Eye on Lansing: Thirst quencher ? capitalizing on the California exodus

By Daniel Hager
Mackinac Center for Public Policy

Who was the big winner in the recent California elections?

Michigan, if it chooses to be. All it has to do is adopt sound policies toward business and acquire a common-sense understanding of its water.

California has long been lurching irresponsibly toward fiscal unsustainability. The election results indicate full speed ahead until the day of reckoning.

Business has served as beast of burden in this journey, loaded down with onerous environmental and employment regulations. A 2003 article in the magazine “Ideas on Liberty” noted California’s accelerating exodus of businesses even then. One departing manufacturer stated, “We just came to the point where it seemed riskier to stay in California than to leave.” His destination was Idaho.

The natural alternative locations are nearby. The primary beneficiaries of the flight from California are Nevada, Arizona and Utah. One of the nation’s fastest-growing metropolitan areas is St. George in business-friendly Utah’s far southwestern corner. Fifty years ago its population was about 5,000, and 30 years ago about 11,000. The latest figure is above 75,000 for the city itself with about as many people within commuting distance to the abundance of jobs there.

But the common disadvantage of all these attractive states is that they are deserts. Their populations depend mostly on river lifelines of water fed by remote precipitation in upstream highlands. The supply is always tenuous.

So California manufacturers, if you’re wary of moving to areas where you may face water shortages, consider Michigan. We have plenty of water.

It’s true that environmentalist campaigns about purported scarcities have zeroed in on water and even try to guilt-trip us for letting our faucets run while we brush our teeth. But their fictions aside, Michigan has a superabundance of water into the quadrillions of gallons.

One weapon in the scarcity assault is the misleading concept of “consumptive use.” To consume something is to use it up or destroy it. Fire consumes an object. A human consumes a meal and leaves an empty plate.

• REQUIRED TASK
Extend the column on Michigan's water and the California business exodus, starting right after its final sentence. The listing that comes next is separate material and has no connection to the column on Michigan's water.

[Listing for locating words and elements]
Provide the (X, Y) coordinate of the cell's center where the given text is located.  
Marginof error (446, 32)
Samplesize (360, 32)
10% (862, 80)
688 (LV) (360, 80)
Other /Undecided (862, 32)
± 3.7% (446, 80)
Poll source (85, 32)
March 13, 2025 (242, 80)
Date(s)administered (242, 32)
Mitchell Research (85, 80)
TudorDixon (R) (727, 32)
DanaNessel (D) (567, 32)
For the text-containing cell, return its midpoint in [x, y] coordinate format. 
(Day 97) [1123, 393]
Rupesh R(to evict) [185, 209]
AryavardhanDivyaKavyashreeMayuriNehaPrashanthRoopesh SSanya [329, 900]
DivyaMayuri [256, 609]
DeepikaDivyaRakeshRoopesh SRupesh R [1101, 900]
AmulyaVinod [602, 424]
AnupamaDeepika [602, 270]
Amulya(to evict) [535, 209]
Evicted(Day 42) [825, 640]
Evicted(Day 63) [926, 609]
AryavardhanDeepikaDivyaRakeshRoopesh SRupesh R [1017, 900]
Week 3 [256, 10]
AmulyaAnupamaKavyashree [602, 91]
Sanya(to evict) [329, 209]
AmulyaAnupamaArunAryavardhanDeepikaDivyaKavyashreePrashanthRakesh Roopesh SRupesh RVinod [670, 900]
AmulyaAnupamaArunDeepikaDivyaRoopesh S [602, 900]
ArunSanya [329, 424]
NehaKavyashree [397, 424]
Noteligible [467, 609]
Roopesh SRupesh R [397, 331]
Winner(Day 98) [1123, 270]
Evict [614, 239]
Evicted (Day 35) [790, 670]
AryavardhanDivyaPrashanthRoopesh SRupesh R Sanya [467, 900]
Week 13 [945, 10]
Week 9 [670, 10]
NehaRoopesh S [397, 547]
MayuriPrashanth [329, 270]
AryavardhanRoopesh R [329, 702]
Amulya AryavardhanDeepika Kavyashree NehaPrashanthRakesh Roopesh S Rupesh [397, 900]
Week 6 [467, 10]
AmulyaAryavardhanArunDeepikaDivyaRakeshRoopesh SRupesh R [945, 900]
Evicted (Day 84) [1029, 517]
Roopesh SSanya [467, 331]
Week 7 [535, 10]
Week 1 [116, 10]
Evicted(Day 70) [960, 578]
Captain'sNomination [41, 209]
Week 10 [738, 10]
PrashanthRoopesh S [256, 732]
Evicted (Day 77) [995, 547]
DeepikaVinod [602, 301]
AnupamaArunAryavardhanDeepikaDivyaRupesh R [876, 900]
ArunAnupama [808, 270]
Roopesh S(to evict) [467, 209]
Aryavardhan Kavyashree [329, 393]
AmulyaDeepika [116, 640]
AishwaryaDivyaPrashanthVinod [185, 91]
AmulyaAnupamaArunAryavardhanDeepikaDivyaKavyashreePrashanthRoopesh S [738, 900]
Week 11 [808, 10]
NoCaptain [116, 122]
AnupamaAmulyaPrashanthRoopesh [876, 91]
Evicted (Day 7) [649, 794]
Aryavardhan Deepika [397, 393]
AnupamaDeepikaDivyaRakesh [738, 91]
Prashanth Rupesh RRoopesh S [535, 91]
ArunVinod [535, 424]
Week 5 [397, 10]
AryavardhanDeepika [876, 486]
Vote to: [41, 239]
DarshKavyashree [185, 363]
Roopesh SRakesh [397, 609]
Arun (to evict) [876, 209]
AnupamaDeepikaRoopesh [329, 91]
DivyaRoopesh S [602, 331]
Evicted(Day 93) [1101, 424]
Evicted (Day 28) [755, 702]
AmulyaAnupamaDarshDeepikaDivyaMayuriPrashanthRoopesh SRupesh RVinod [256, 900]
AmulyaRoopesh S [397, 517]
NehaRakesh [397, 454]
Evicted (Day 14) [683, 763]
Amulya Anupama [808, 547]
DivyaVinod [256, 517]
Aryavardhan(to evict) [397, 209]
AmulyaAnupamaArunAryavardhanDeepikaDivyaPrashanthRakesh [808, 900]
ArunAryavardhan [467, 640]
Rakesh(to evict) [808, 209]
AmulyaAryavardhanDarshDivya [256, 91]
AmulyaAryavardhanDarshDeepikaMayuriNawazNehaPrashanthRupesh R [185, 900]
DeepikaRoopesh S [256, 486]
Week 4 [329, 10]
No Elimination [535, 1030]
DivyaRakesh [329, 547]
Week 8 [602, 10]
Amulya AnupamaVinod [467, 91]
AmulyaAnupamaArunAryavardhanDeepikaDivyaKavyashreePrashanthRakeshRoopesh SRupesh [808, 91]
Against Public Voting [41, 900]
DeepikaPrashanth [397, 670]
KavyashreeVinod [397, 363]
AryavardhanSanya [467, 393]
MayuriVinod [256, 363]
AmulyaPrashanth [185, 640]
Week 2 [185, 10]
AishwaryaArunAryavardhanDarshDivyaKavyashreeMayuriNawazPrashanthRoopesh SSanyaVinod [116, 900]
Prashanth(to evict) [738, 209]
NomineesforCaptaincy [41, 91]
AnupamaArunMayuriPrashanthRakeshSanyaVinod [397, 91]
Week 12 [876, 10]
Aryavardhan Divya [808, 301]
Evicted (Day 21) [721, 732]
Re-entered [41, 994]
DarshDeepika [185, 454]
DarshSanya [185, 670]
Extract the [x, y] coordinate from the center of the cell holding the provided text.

• SOLVED EXERCISE
If we recall our grade-school science, however, we remember that water does not get consumed. It is part of the hydrologic cycle by which it is continually converted from one form to another, mostly from liquid to vapor and back to liquid again. It may vanish from sight through evaporation, but it exists nonetheless. It is not destroyed.

But “consumptive use” connoting “loss” plunges ahead in the hydrologic vocabulary nonetheless. It is potent artillery in the propaganda wars. The Great Lakes are said to be in peril because a population of 20 or 40 million or whatever “uses” its water at a daily per-capita rate of 50 or 100 gallons, so billions upon billions of gallons over time are claimed to be consumed - that is, “lost.”

Not true. Life forms are not consumers of water but processors. Plants take up water and transpire it or evaporate it into vapor to yield atmospheric fuel for the next round of precipitation. Animals also take in water and release it.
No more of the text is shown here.